Efficient Waste Management And Incineration
Today’s growing problem of waste had given way to many waste management systems. In industrialized countries, waste disposal via landfills is expensive and spaces for them are getting scarce. Incineration then becomes an attractive alternative.
Incineration
Incineration is a waste treatment technology that involves burning of waste materials. It converts them into bottom ash, flue gases, particulates, and heat.
In modern incinerators, the by-product of heat is sometimes used to generate electric power. Flue gases are cleaned of pollutants before their release into the atmosphere.
Benefits
One big advantage of incinerators over landfills is the significant reduction of waste matter into 80-85% of the original volume.
One good use for incineration is destroying highly-hazardous clinical and hospital wastes. The same is true with toxic waste water from chemical multi-product plants that cannot be processed in regular water treatment plants.
In countries like Japan where land is scarce, incineration is particularly popular. In Europe, Denmark and Sweden had been using incinerators for a hundred years. Today, they are the leading countries that re-use the heat energy by-product of incinerators into electricity. The Netherlands, Germany, France and Luxembourg are countries that depend largely on incineration in handling their wastes.
Pros
There are several good reasons why incineration is a good waste management system to augment, if not replace other systems like landfills.

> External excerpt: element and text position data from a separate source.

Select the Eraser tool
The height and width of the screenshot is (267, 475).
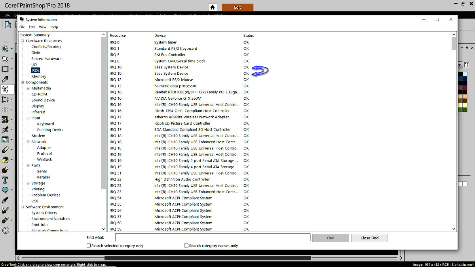(6, 150)
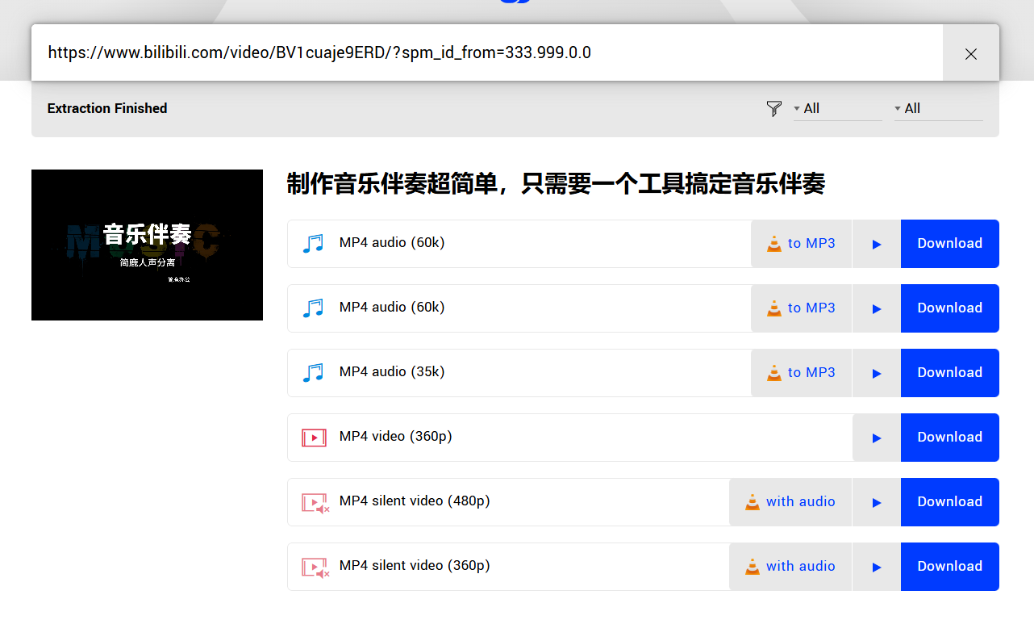The height and width of the screenshot is (620, 1034).
Task: Play preview of second MP4 audio (60k)
Action: point(876,308)
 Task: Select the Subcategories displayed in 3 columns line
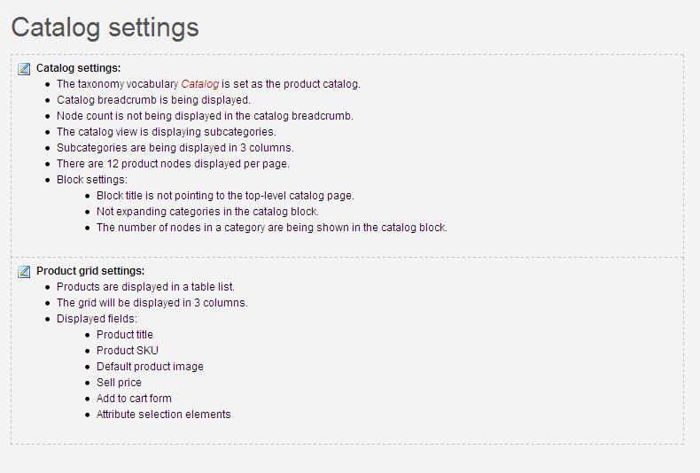point(175,148)
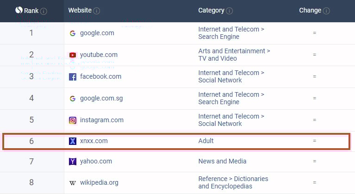Click the Google icon beside google.com.sg
This screenshot has height=194, width=355.
[x=72, y=99]
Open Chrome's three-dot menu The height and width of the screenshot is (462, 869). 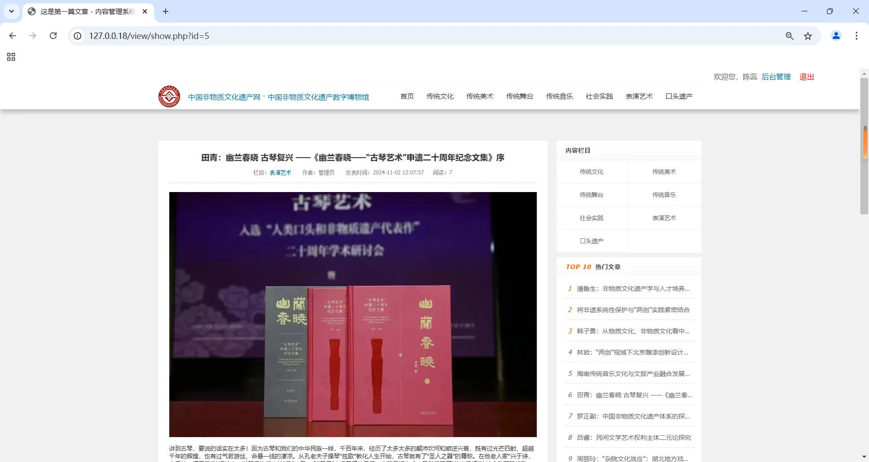[856, 36]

In incineration, the volume of burnt waste is reduced by about 90% which increases the life of landfills.
Incinerators can generate electricity from the produced heat and it can supplement current power needs. These incinerating plants generate a biomass-powered energy that offsets the greenhouse emissions from fossil fuel-fired power plants.
The bottom ash residue from incinerators had been found to be non-hazardous solid waste which can be used safely for landfills or recycled into other useful materials.
With modern incinerators having temperatures ranging from 1800 up to 2000 degrees Fahrenheit, these ashes become vitrified after incineration. In this form, the leaching capacity and toxicity of these solidified remains are drastically reduced, if not eliminated.
Meantime, the fine particles can be efficiently removed from the flue gases with filters. Even without filters, studies from actual plants showed that incinerators emit only about 0.3% of the total particulates.
Incineration prevents the release of methane and carbon dioxide (equivalent to the weight of MSW or municipal solid wastes incinerated) into the air.
Cons
People are still uneasy over dioxin and furan emissions from old incineration plants. Also, incinerators emit varying levels of heavy metals like vanadium, manganese, nickel, cadmium, chromium, mercury, arsenic and lead. All of these are highly toxic even at minute quantities.
If they are not emitted, these heavy metals remain in the bottom ash which is toxic if not reused properly. Added to this concern is the fact that the technology for metal reuse is still in its infancy.
Today, incineration still ranks high in efficiency among the many other waste management system in use today. Maybe, what is needed is fine-tuning the various technologies associated with it to make the whole system of incineration totally efficient, safe and economical.